La révolte : Camila sortira ce soir
Camila débarque à Buenos Aires dans une école bourgeoise et maniérée. Elle s’y sent incomprise, malmenée face aux gueules d’anges à franges qui puent le poignons. Et pourtant, rapidement se forme autour d’elle une communauté queer et féministe qui va malmener les règles et pensées archaïques du lycée. Plaisir immense de voir Camila foutre le bordel dans ce consensus de pensée, dénoncer les inepties, offrir un vent de liberté sexuelle sous le regard complice d’une mère si fière d’avoir éduqué une fille en feu, révoltée et enragée. De son visage fermé à la Gainsbourg dans « l’Effrontée », Nina Dziembrowski (Camila) explose à l’écran et s'empare du film par la force de son regard dénonciateur, chef de guerre d'une révolution en marche.

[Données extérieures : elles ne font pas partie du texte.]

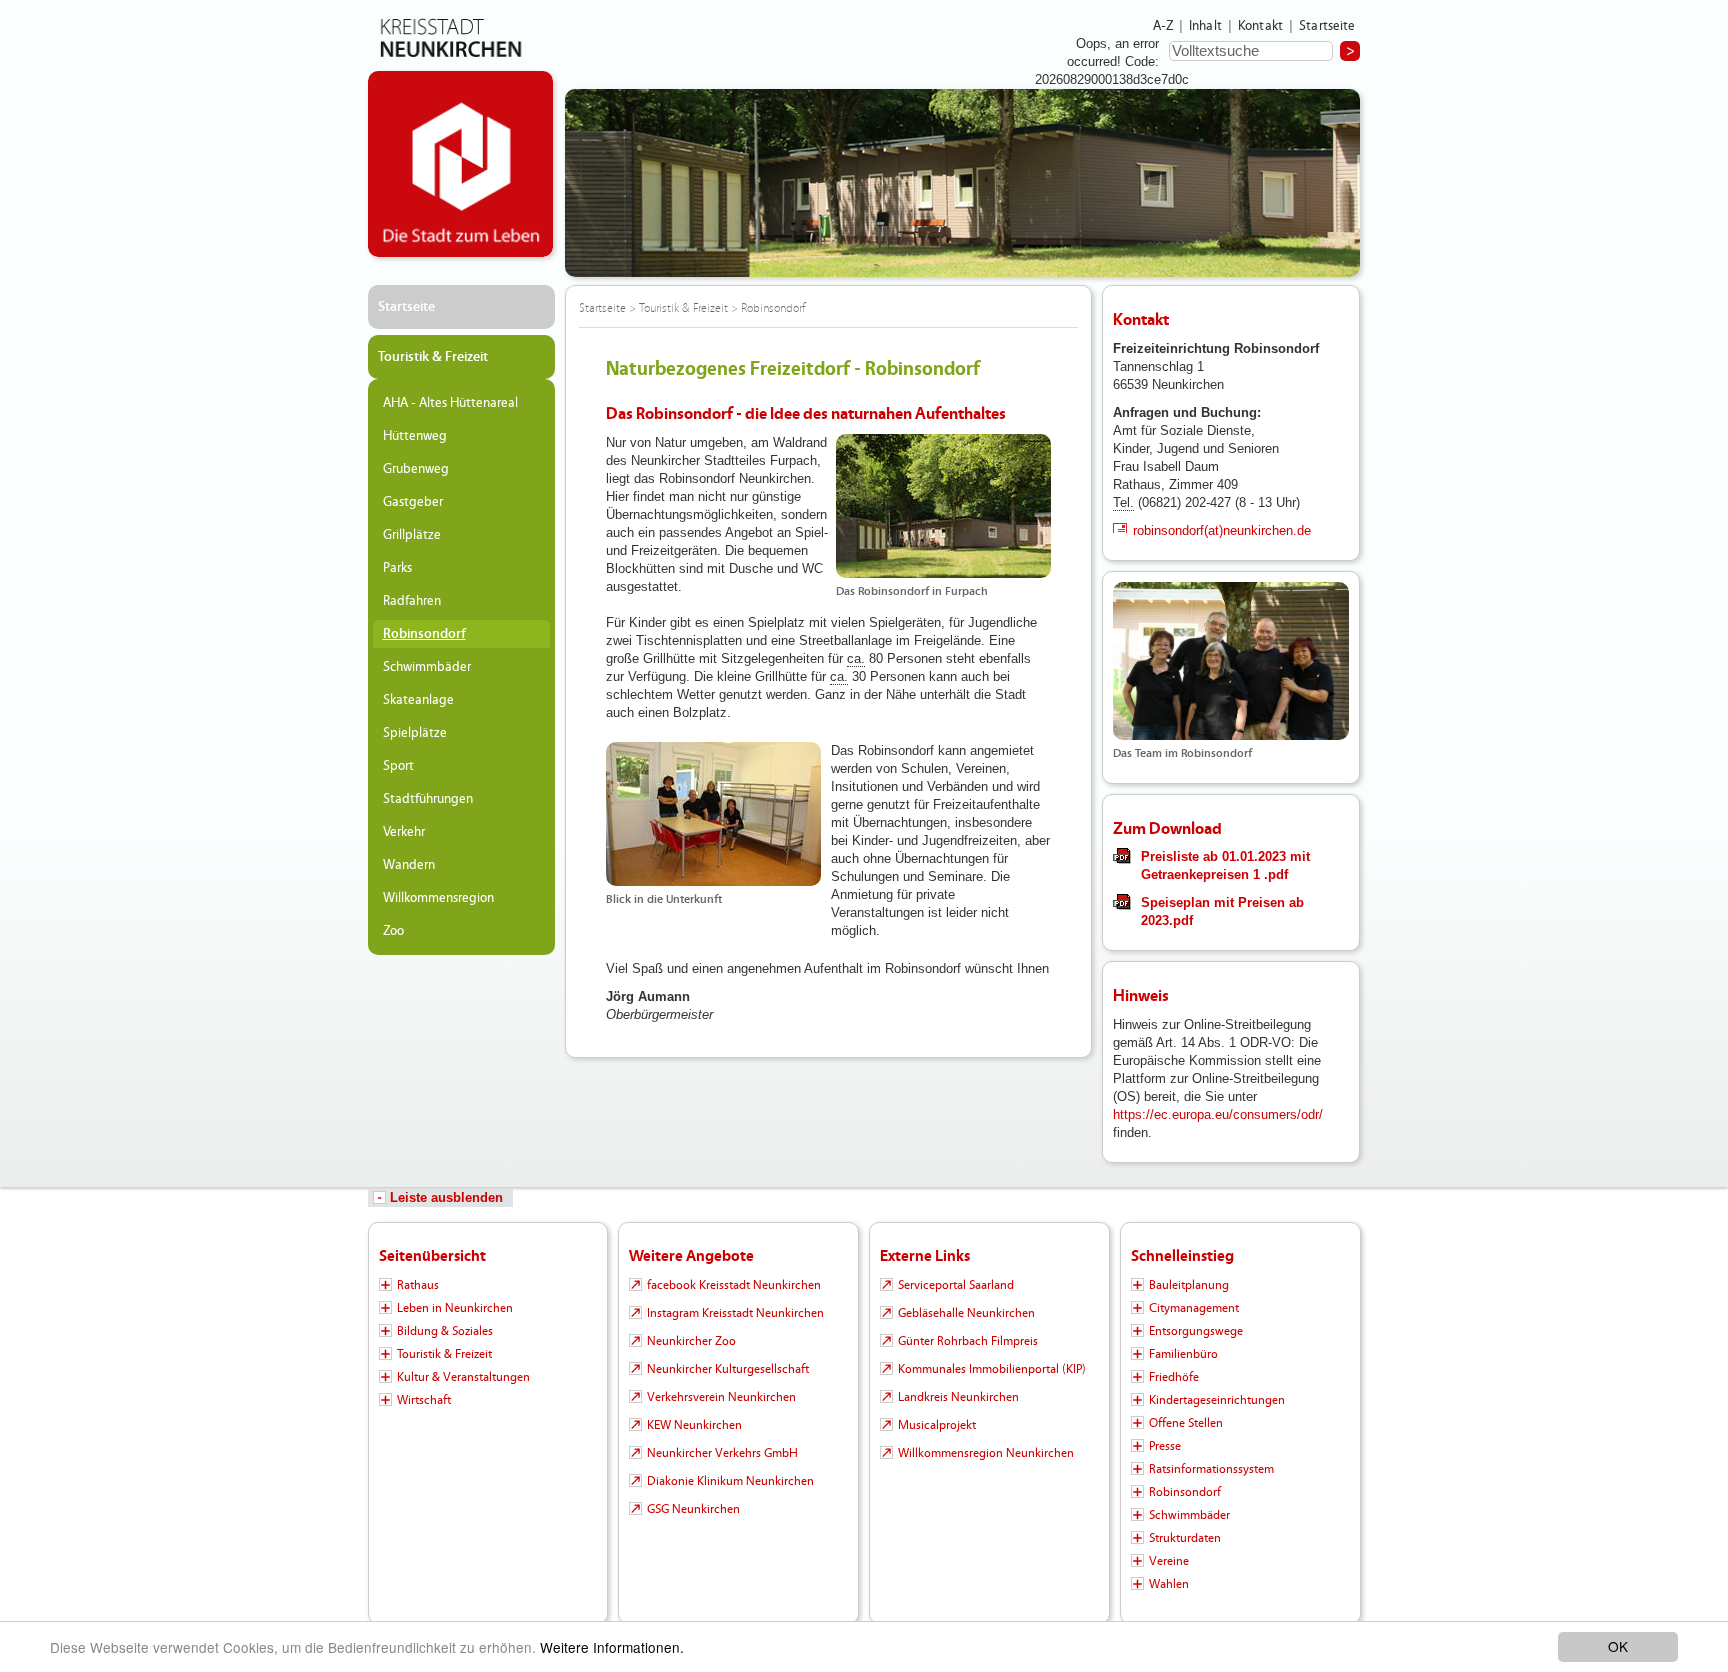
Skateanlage (418, 700)
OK (1618, 1646)
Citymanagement (1194, 1308)
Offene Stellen (1186, 1423)
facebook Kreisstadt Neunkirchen (734, 1285)
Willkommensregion (438, 898)
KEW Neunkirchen (694, 1425)
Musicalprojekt (937, 1425)
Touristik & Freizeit (433, 357)
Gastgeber (413, 502)
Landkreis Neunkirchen (958, 1397)
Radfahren (412, 601)
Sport (398, 766)
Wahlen (1169, 1584)
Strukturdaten (1185, 1538)
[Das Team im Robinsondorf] (1231, 661)
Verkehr (404, 832)
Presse (1165, 1446)
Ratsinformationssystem (1211, 1469)
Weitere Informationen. (612, 1647)
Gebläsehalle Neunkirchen (966, 1313)
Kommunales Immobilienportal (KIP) (992, 1369)
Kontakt (1260, 26)
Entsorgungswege (1196, 1331)
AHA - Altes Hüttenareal (450, 403)
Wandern (409, 865)
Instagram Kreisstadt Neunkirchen (735, 1313)
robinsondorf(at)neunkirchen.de (1222, 530)
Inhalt (1205, 26)
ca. (856, 658)
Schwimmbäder (427, 667)
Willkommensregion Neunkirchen (986, 1453)
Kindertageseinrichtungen (1217, 1400)
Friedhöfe (1174, 1377)
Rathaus (418, 1285)
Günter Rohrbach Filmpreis (968, 1341)
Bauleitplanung (1189, 1285)
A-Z (1163, 26)
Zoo (393, 931)
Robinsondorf (424, 634)
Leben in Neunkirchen (455, 1308)
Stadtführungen (428, 799)
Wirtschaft (424, 1400)
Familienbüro (1183, 1354)
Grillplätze (412, 535)
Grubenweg (416, 469)
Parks (397, 568)
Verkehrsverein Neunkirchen (721, 1397)
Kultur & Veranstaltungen (463, 1377)
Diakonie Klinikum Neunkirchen (730, 1481)
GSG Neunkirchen (693, 1509)
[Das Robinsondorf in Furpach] (943, 506)
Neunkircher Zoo (691, 1341)
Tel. (1123, 502)
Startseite (1327, 26)
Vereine (1169, 1561)
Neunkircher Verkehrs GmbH (722, 1453)
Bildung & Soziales (445, 1331)
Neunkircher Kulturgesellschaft (728, 1369)
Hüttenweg (415, 436)
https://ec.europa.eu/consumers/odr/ (1218, 1114)
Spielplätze (415, 733)
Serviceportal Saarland (956, 1285)
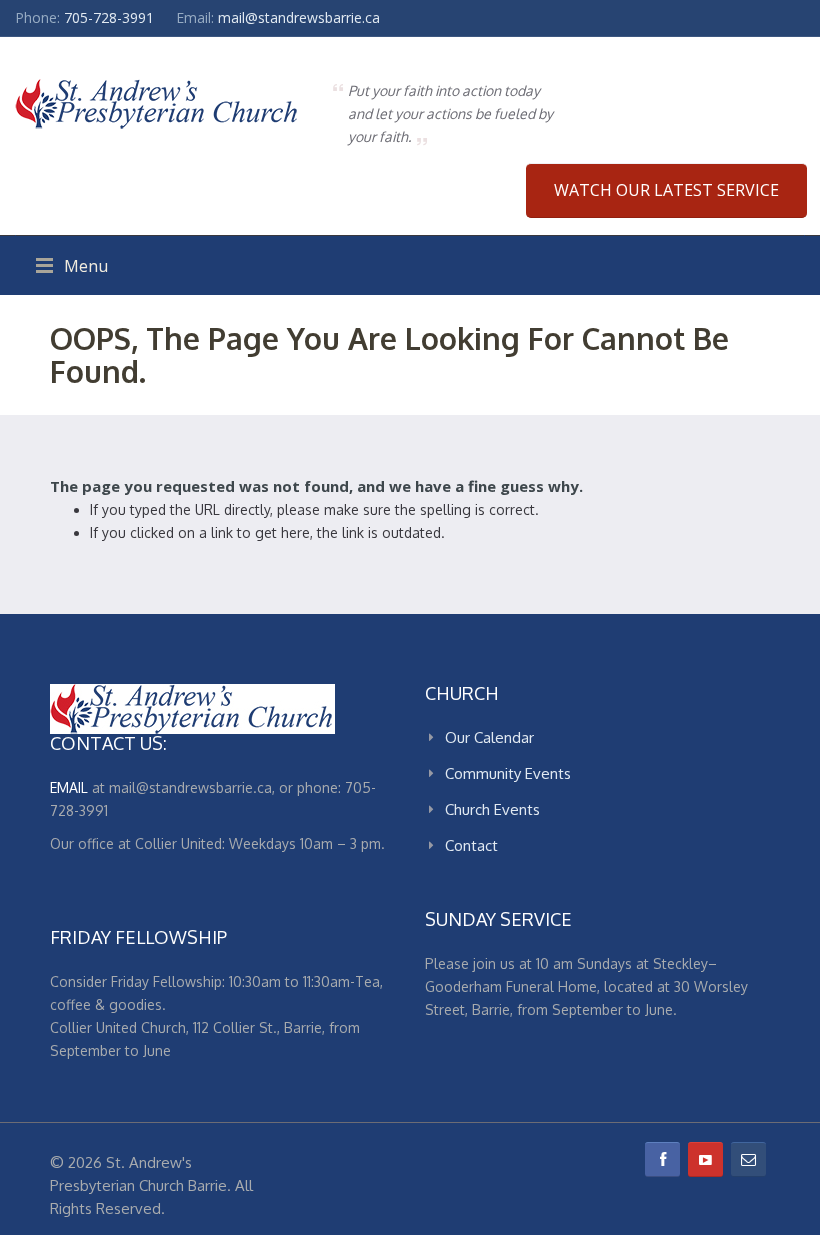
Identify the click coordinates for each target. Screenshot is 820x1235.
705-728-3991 (109, 17)
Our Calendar (489, 737)
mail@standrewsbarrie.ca (299, 17)
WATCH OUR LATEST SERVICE (666, 190)
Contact (471, 845)
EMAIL (69, 787)
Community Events (508, 773)
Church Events (492, 809)
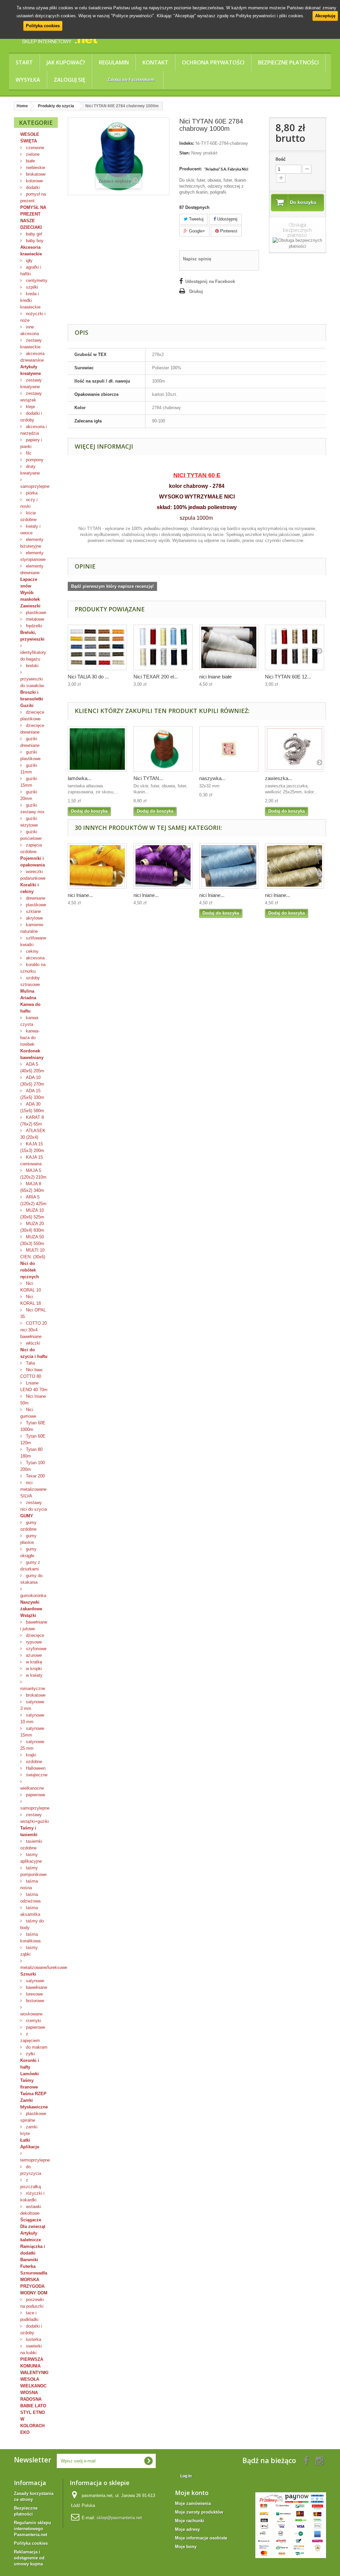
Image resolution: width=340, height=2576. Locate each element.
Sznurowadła (33, 2272)
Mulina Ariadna (28, 994)
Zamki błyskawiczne (34, 2103)
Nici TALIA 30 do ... (88, 676)
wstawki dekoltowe (30, 2210)
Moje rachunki (189, 2520)
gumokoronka (33, 1595)
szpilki (31, 287)
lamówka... (79, 778)
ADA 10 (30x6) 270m (32, 1081)
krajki (30, 1754)
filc (28, 453)
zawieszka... (278, 778)
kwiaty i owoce (30, 529)
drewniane (35, 898)
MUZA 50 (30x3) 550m (32, 1240)
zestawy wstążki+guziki (34, 1818)
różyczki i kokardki (32, 2196)
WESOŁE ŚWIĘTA (29, 137)
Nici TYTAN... (148, 778)
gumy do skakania (31, 1579)
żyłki (30, 2053)
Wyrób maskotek (30, 596)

En résumé : Film fraicheur, qui tient parfaitement sa place entre le melon et la tomate cerise. 4/5
Camila sortira ce soir de I.M. Barrionuevo – sortie le 7 juin
Le deuil : Love Life
La tension est palpable dans cette famille recomposée, histoire habituelle du beau-père qui ne supporte pas la nouvelle meuf de son fils, et qui plombe un repas d’anniversaire. Jusqu’au drame, et la mort de l’enfant du couple dans un accident domestique qui fait basculer le film. Fukada explore les relations humaines par le deuil, et avec lui le retour d’un père absent, l’infidélité d’un beau-père, et le parcours d’une mère, éperdument seule dans un désert de reconstruction et d’acceptation. La mise en scène intelligente s’appuie sur un sens du détail (la lumière réfléchissante d’un CD, un jeu de pion, un chat qui s’échappe, …) pour suggérer l’émotion plutôt que de l’imposer, offrir une empathie poétique plutôt qu’un jugement brut. Sans pathos, Fukada performe par la douceur qu’il fait naitre de la noirceur et de la douleur (et cette superbe scène où la mère abandonnée, se met à danser sous une pluie battante). C’est très fort, et prenant.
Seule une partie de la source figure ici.